There are two features of our SNP (Single Nucleotide Polymorphism) discovery strategy, in both the resistance and adaptation parts of our project. First, we sequence cDNA (complementary DNA, or cloned RNA transcripts), ensuring that we skip over introns, find relevant amino-acid changing variants, and more likely survey entire genes. Second, we sequence effectively from diploid DNA (to the extent that RNA expression does not differ between alleles). This doubles the effective sample size (compared to sequencing from megagametophytes, being done by our Davis co-funders).
We have implemented the automated identification of heterozygous positions at a SNP locus from chromatograms. In these high-throughput analyses of SNPs, chromatograms are read by PHRED, trimmed by PHRAP, and visualized by CONSED. We have developed this pipeline in our project in consultation with our UC Davis co-funder. However, the diploid nature of our sequences provokes special problems that can only be resolved by more human analyses. A commercial version of these programs is distributed as a stand alone application. This program,”CodonCode Aligner”, has a user-friendly platform, with additional graphic outputs that allow visual inspection of sequence quality. We use this program to verify “high interest” SNPs, after passing through our high-throughput pipeline.
Candidate Gene Selection, Primer Design, and Primer Testing
For white spruce resistance, we focus on genes identified in the Functional Genomics program of our project. Since these genes exist as members of large gene families, we developed a special algorithm that designs primers unique to a specific gene family member. This also requires a full inventory of gene family members, which is provided by our large EST and FLcDNA collection. We have designed sequencing primers for over 1500 candidate genes. Over half of these have been tested in the wet lab and belong to the following groups: phenylpropanoid pathway genes, terpenoid/isoprenoid pathway genes, AP2 sequences, and chitinase. About 60% of these have yielded single PCR products. For those that do not give single products, rather than redesign primers for specific genes, we move on to different genes. Our next focus will be to target genes that have high dN/dS ratios from nucleotide variation patterns, and are also single-copy (COS-like), as well as those resistance genes with high joint protein-gene-metabolite expression profiles.
SNP Discovery and Resequencing
In white spruce, the strategy to find SNPs is to sequence a panel of 12 diploid individuals.
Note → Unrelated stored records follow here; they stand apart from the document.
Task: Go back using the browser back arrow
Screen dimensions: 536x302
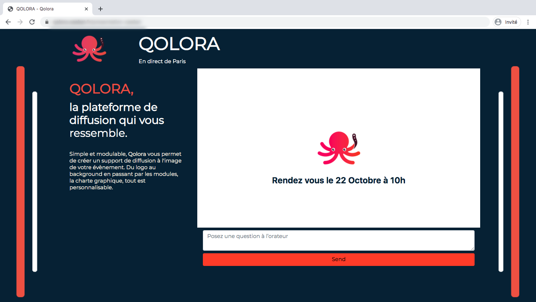Action: 8,22
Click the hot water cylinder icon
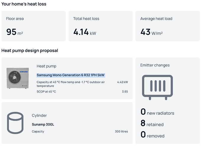 click(15, 123)
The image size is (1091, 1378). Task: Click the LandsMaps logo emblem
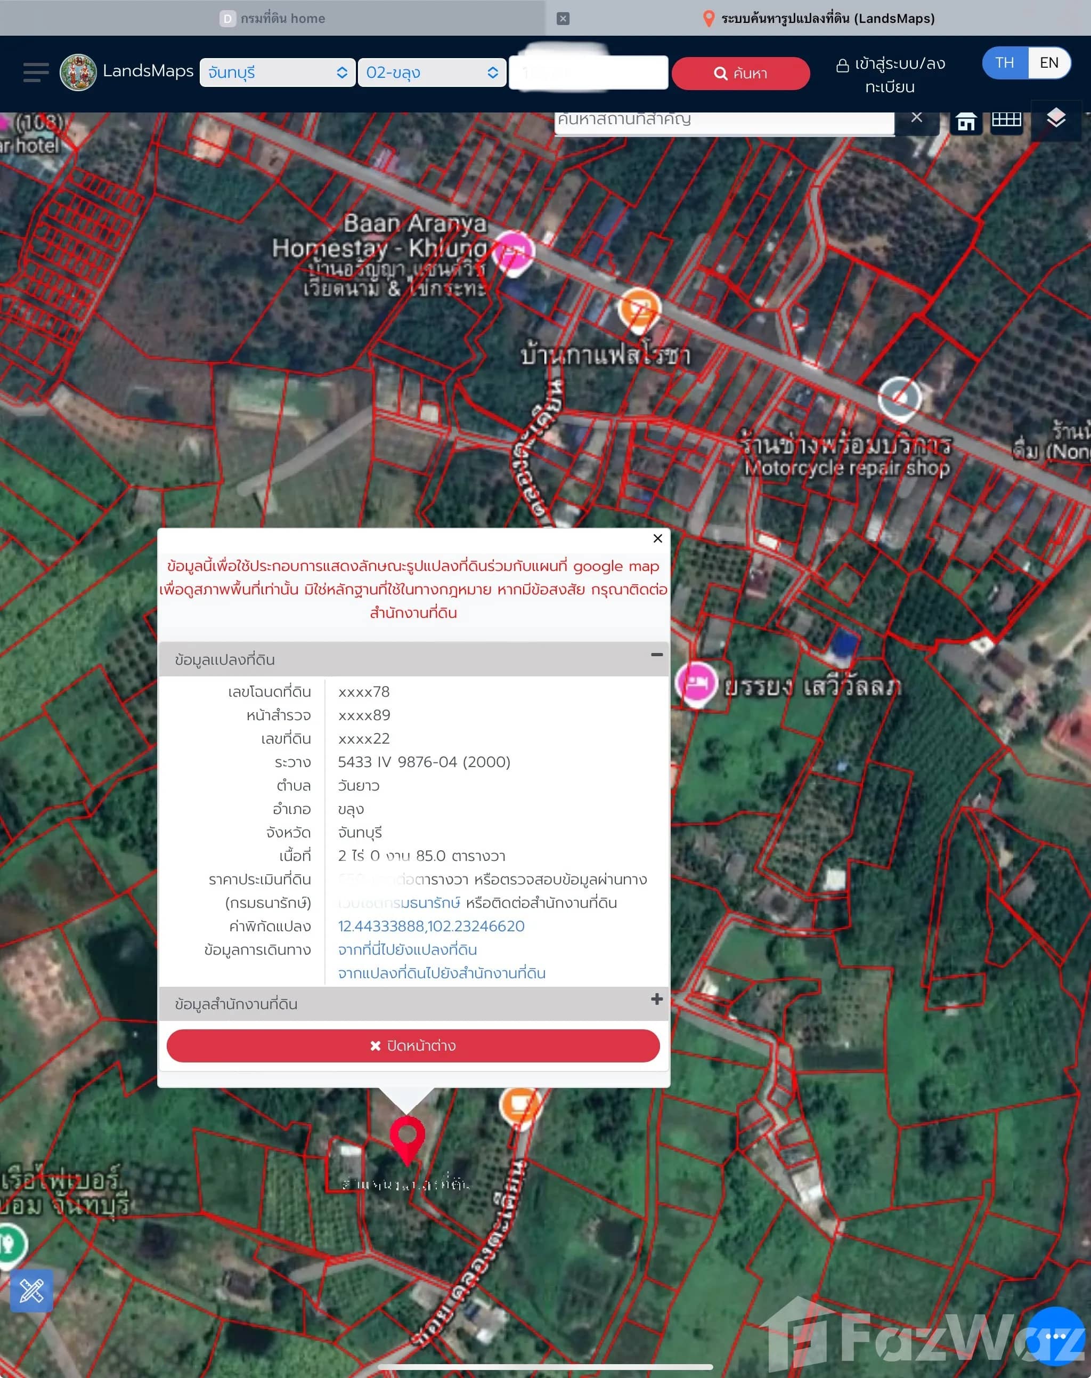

This number is enough individuals to detect moderate frequency SNPs (gene frequency of at least 0.10) with high probability (95%). We define “detection” as the occurrence of at least two heterozygotes, or one heterozygote and one homozygote, or two homozygotes, containing the less frequent SNP allele. The occurrence of just one different genotype is interpreted as a sequence artefact.
As of June 2007, we have sequenced single-banded PCR products: from cytochrome P450, cinnamic acid 4-hydroxylase, phenylalanine ammonia-lyase, caffeate O-methyltransferase, chorismate synthase-like, phenylcoumaran benzylic ether reductase, dirigent proteins, and terpene synthases. We have analyzed 5995 chromatograms for white Spruce obtained using 809 allele-specific primers and 7655 chromatograms for Sitka Spruce (839 primers), accumulated since October 2006 to date. We found 162 SNPs in Sitka (A/C 11.73%, C/G 15.43%, A/T 7.41%, A/G 29.63%, C/T 23.46%, G/T 12.35%) and 461 in White Spruce (A/C 12.36%, C/G 14.53%, A/T 9.54%, A/G 29.28%, C/T 25.38%, G/T 8.89%). The computer generated results are subsequently confirmed by the visualization of the trace files for each polymorphic site using CodonCode Aligner.
In Sitka spruce, a panel of 24 individuals from across the species range of Sitka spruce serves as the discovery panel; these individuals originate from six widely distributed geographical populations. A sample size of 24 takes into the account the larger geographical differentiation among Sitka spruce, whose latitude spans from California to Alaska. These same genes will also be sequenced in the 12-member white spruce panel, discussed above.